## WHAT YOU HAVE TO DO:
Please write out only the lines from the one containing "Like the sandbox with the heart toggle" through the last line of the listing. Do not include pictures.

## RECORDS PROVIDED:
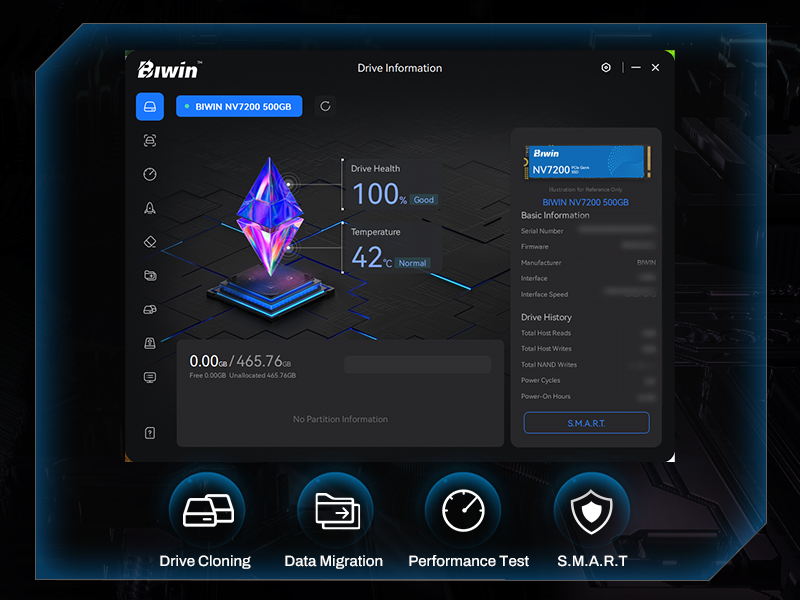Click the monitor icon in the sidebar
The image size is (800, 600).
(150, 377)
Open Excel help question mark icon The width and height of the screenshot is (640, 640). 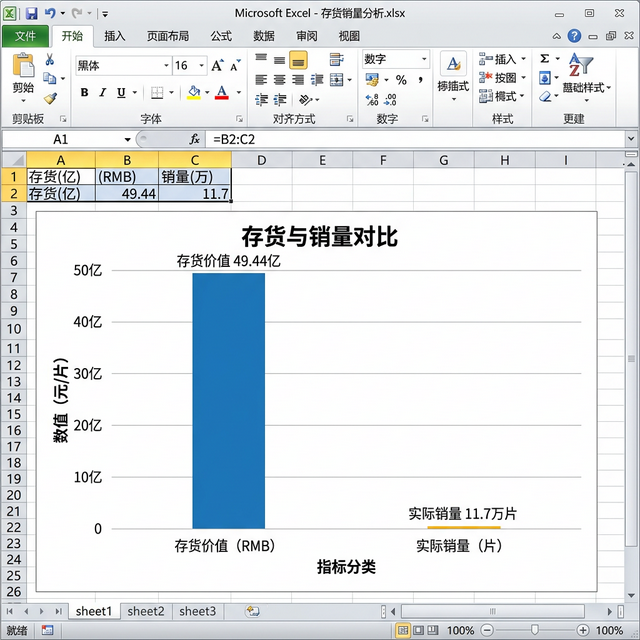[x=574, y=36]
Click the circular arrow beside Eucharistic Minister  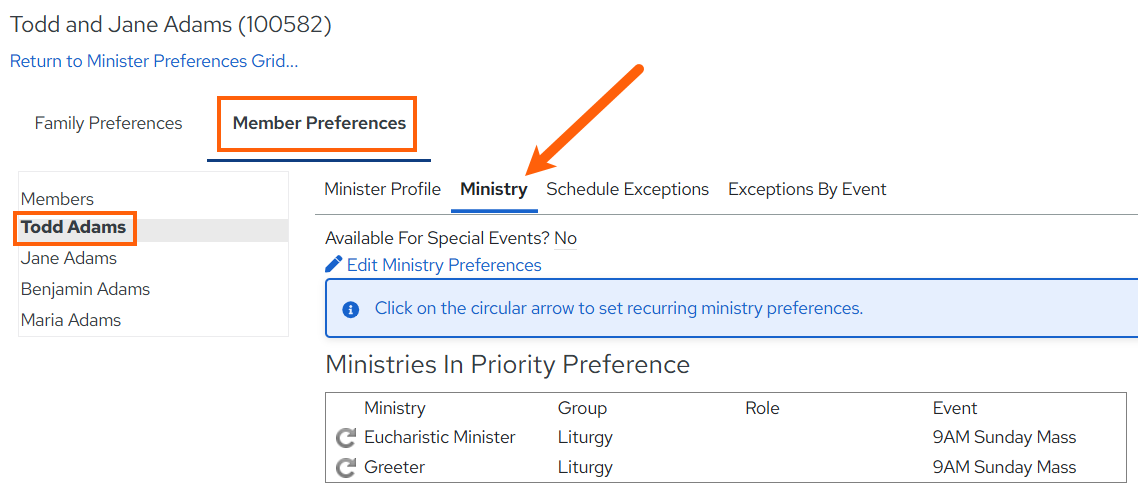pos(346,438)
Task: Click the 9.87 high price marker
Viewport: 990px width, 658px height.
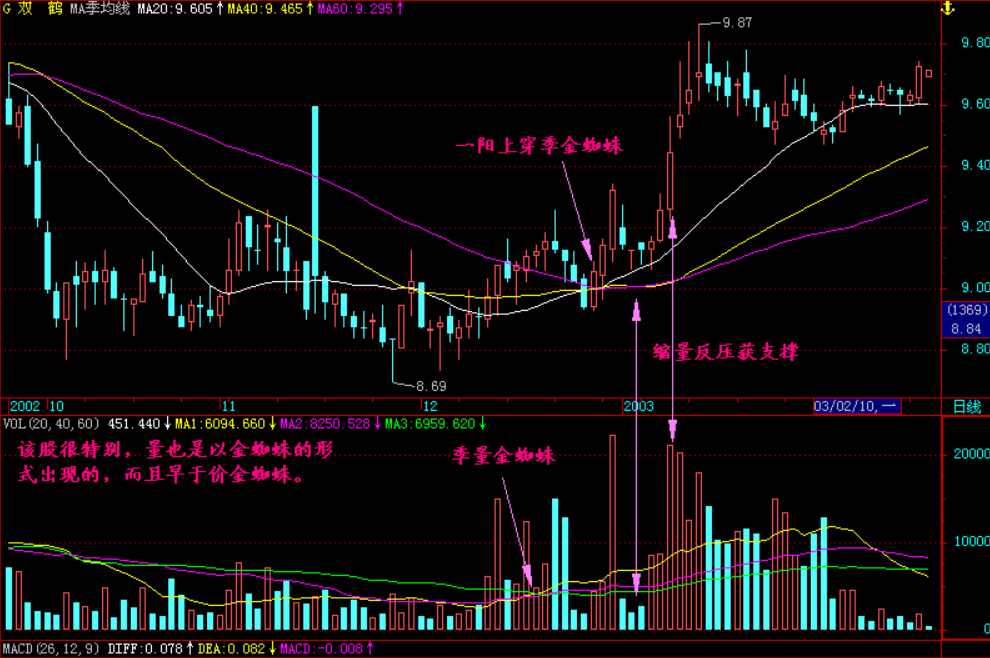Action: coord(736,22)
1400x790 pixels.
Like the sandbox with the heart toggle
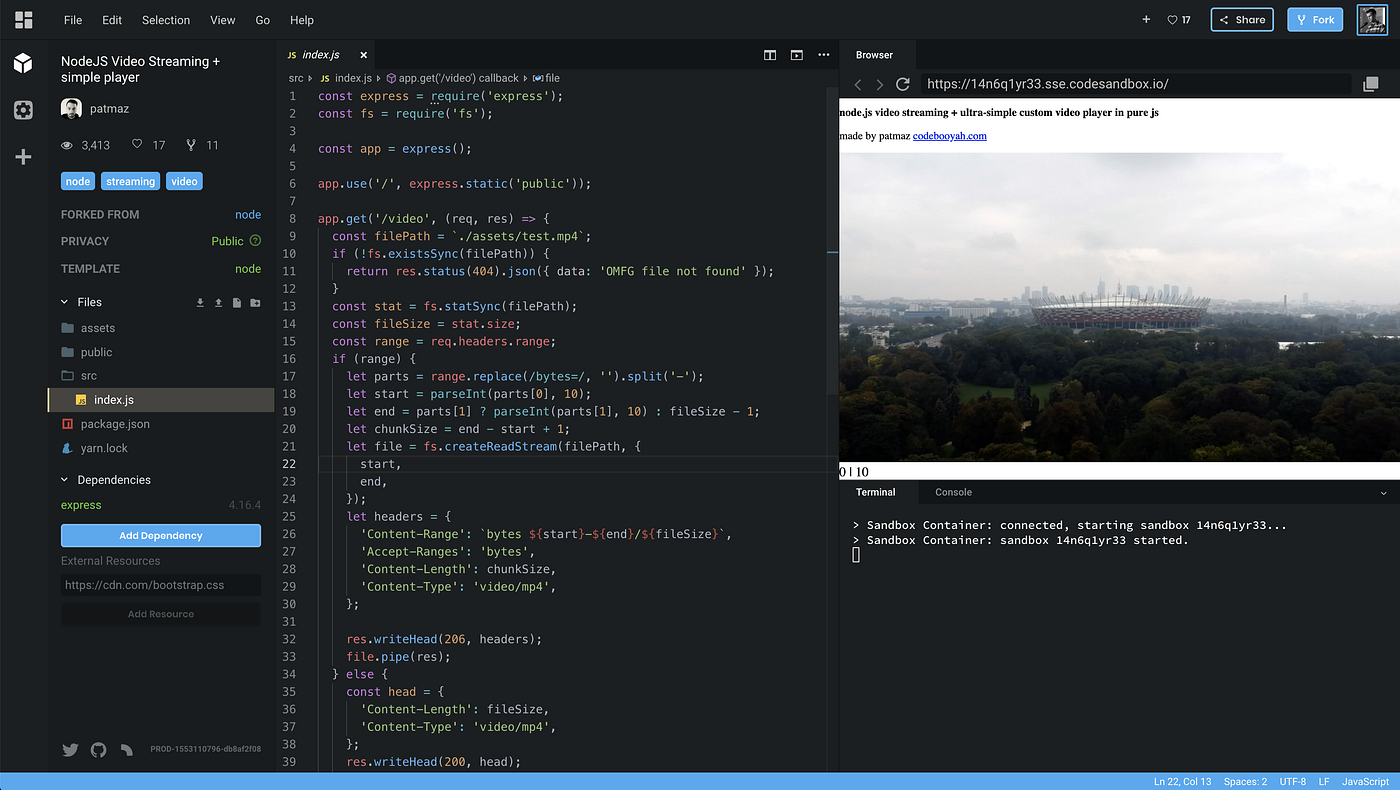coord(1170,19)
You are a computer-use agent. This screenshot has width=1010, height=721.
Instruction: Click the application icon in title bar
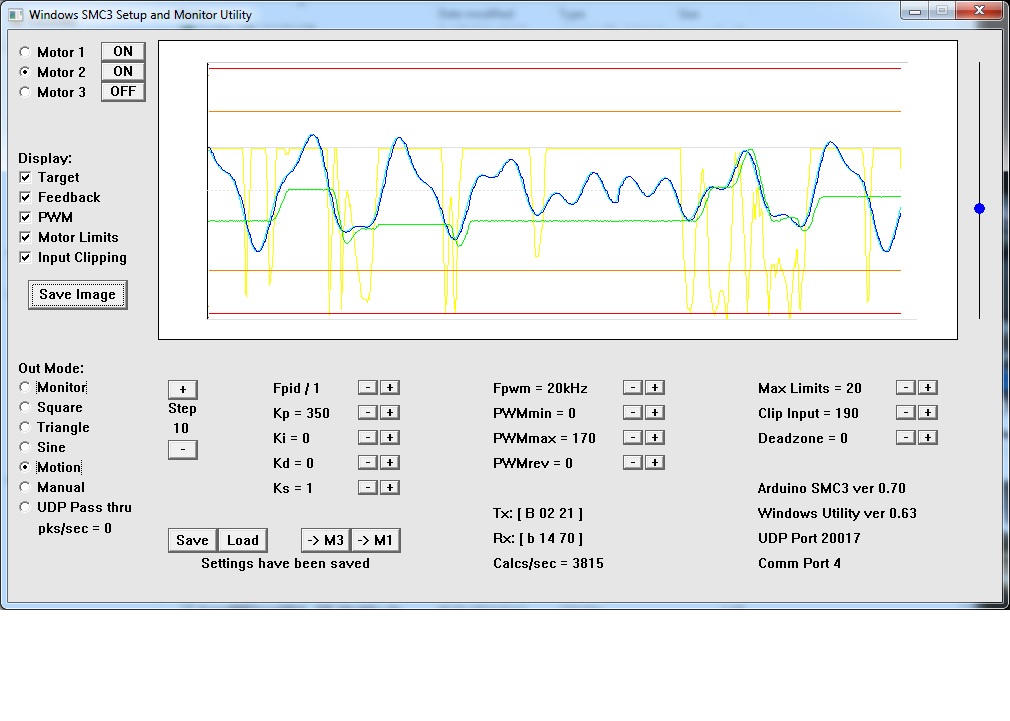(x=15, y=15)
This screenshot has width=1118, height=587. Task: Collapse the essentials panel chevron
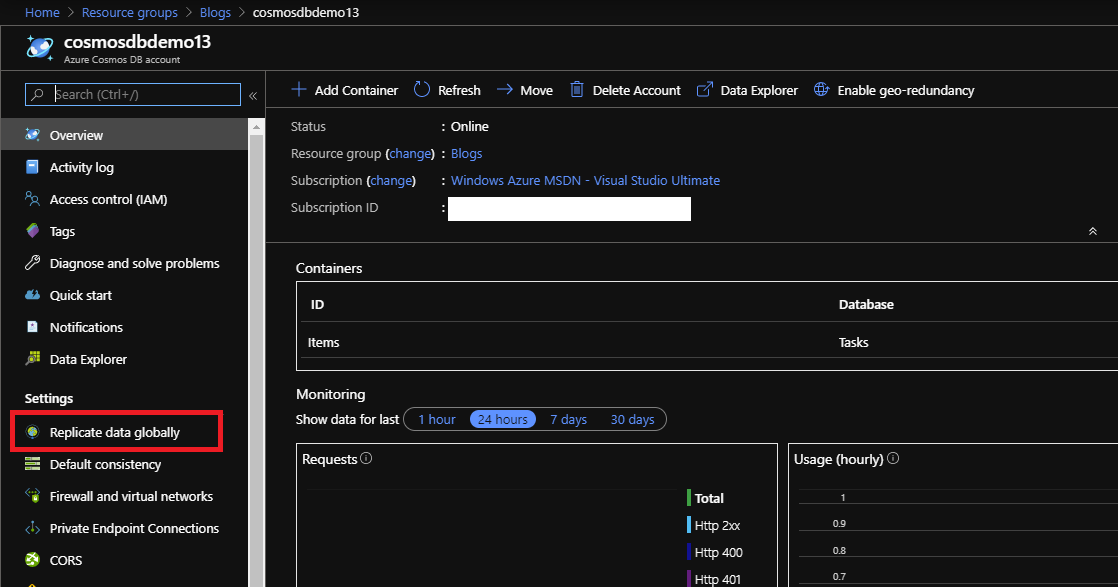(1092, 230)
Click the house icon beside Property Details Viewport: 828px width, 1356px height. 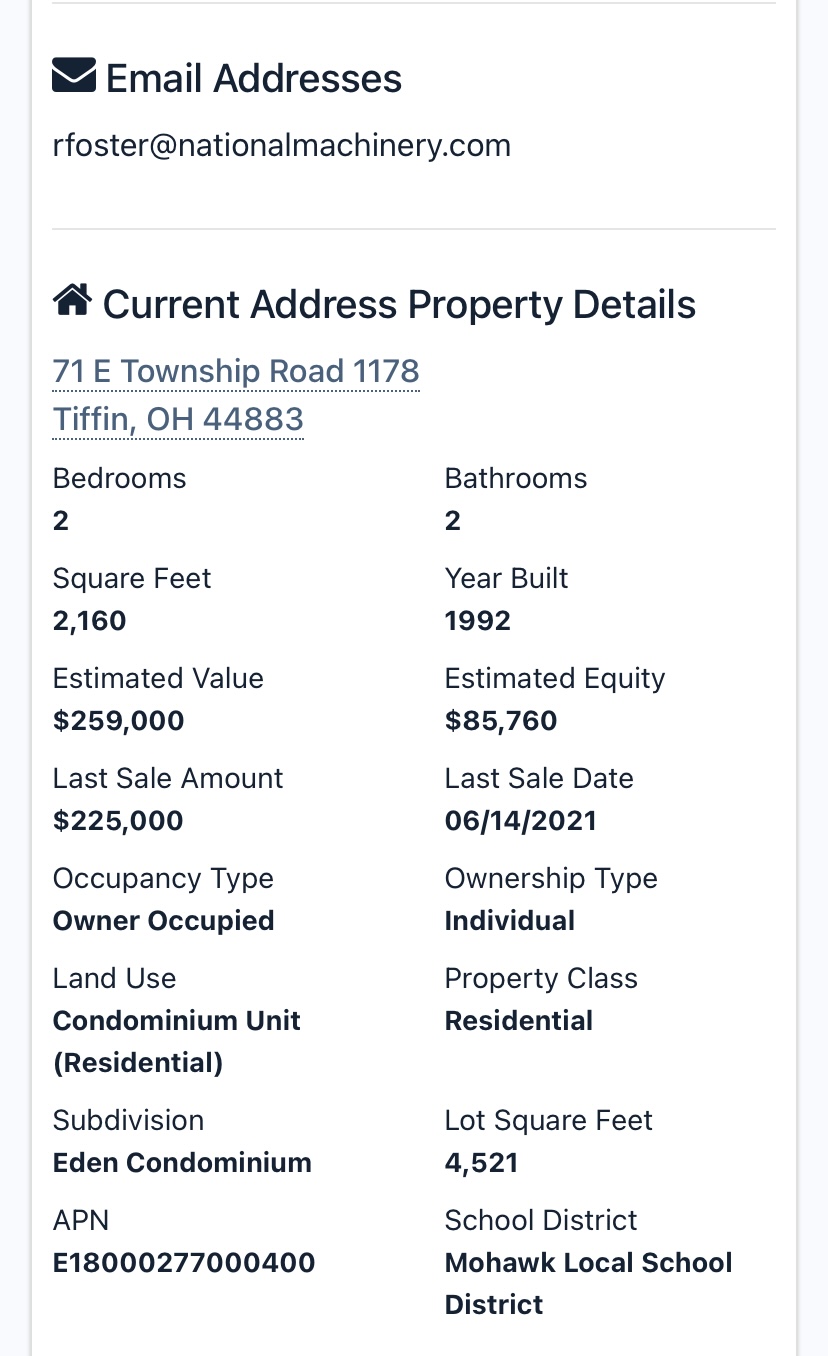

## SOLUTION TO THE PROBLEM:
Like the sandbox with the heart toggle
coord(1170,19)
You are a computer-use agent. This screenshot has width=1010, height=721.
Instruction: Click the application icon in title bar
(x=15, y=15)
This screenshot has width=1118, height=587. Task: Collapse the essentials panel chevron
(1092, 230)
Click the house icon beside Property Details Viewport: 828px width, 1356px height. 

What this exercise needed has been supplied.